* [What the task requires]:
The task calls for an exact retyping of the lines from the one holding "Select Port Setup and Axis Selection tab" through the end of the listing, with pictures omitted and nothing added.

BEGIN Input records

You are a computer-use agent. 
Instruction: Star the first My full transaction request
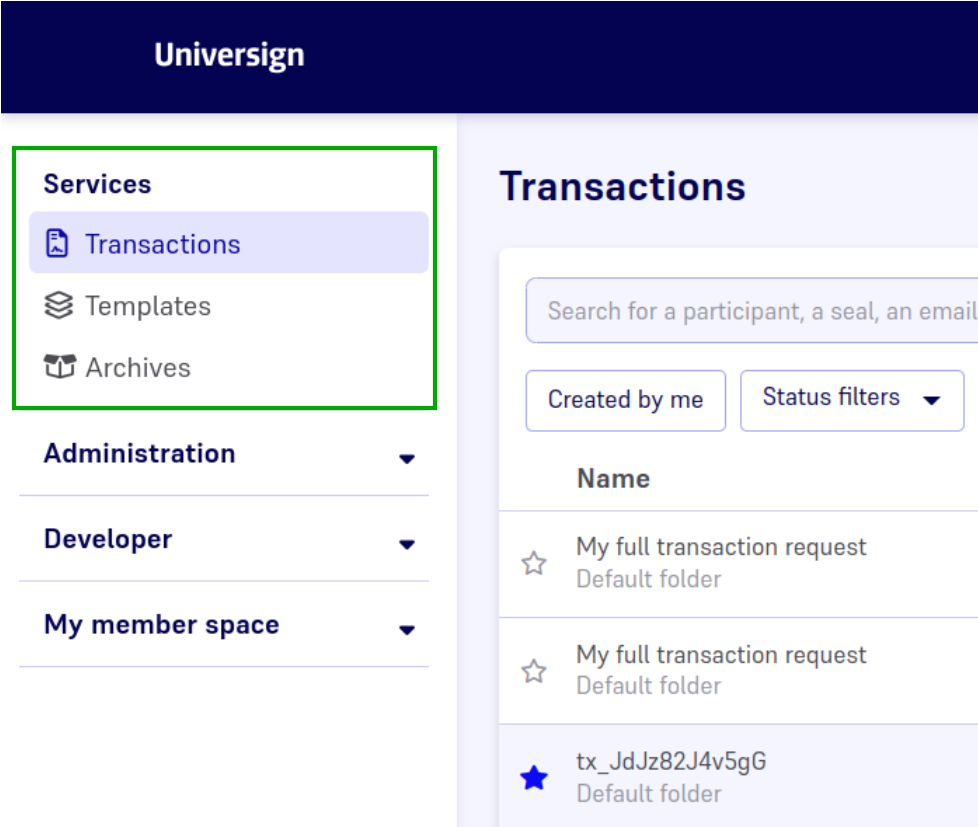pyautogui.click(x=534, y=564)
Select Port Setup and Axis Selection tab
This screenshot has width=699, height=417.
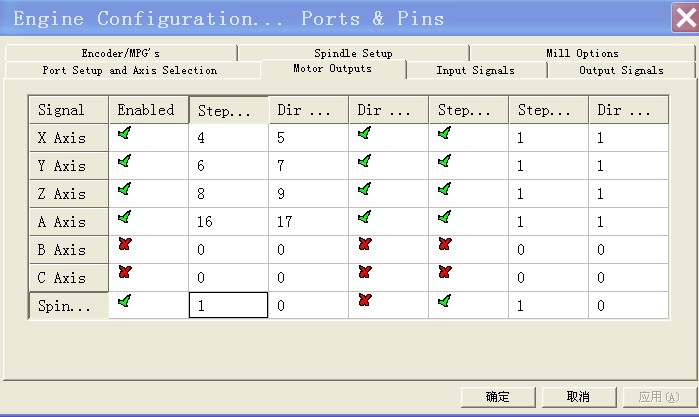[130, 71]
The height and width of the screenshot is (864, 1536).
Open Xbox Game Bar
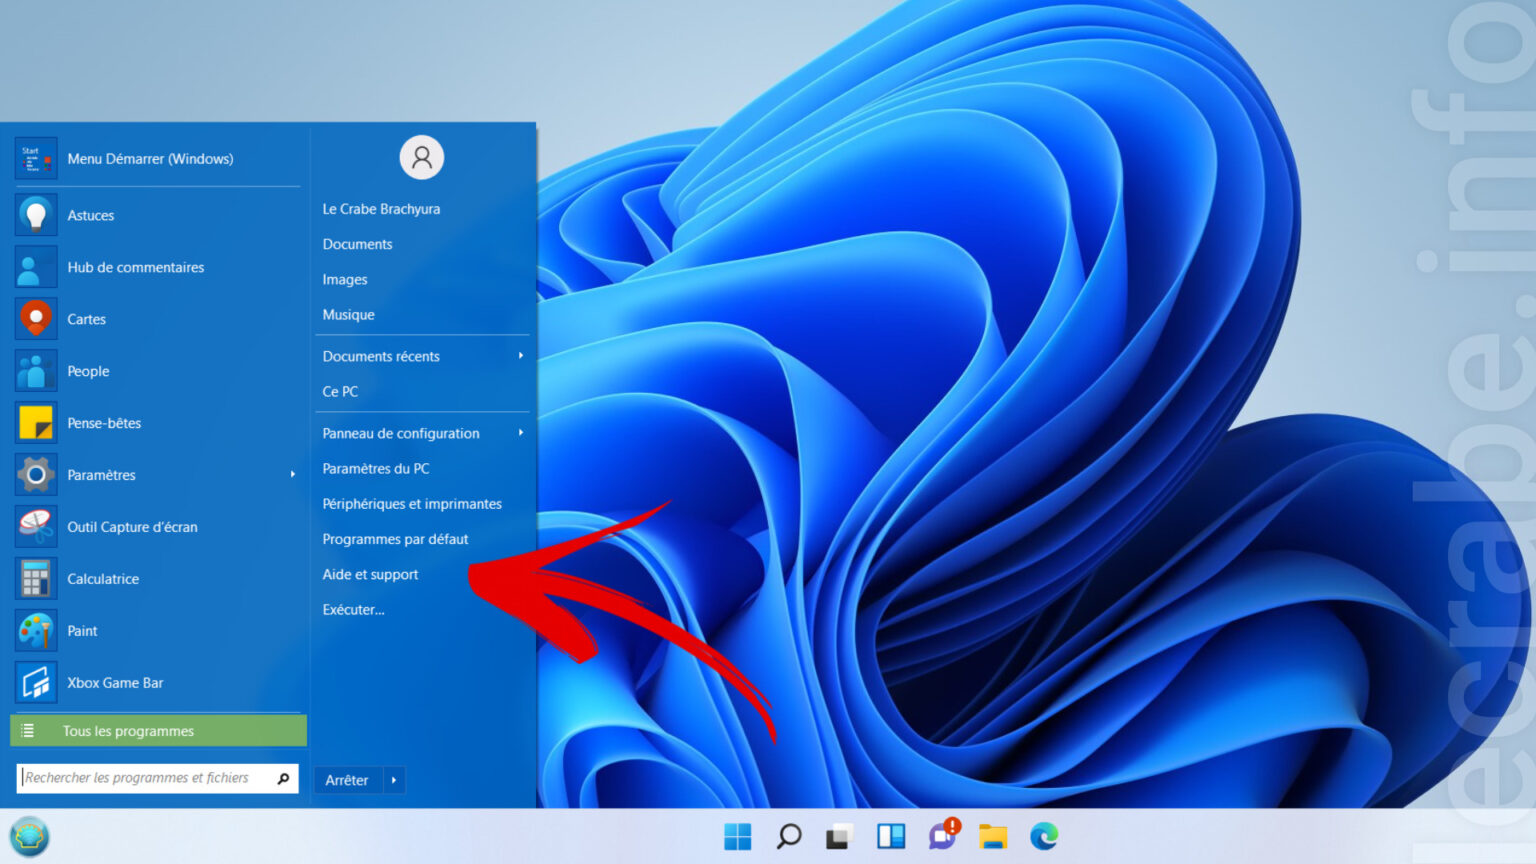(x=114, y=682)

END Input records

* [Result of this task]:
Select Port Setup and Axis Selection tab
This screenshot has width=699, height=417.
[130, 71]
The height and width of the screenshot is (864, 1536).
Open Xbox Game Bar
(x=114, y=682)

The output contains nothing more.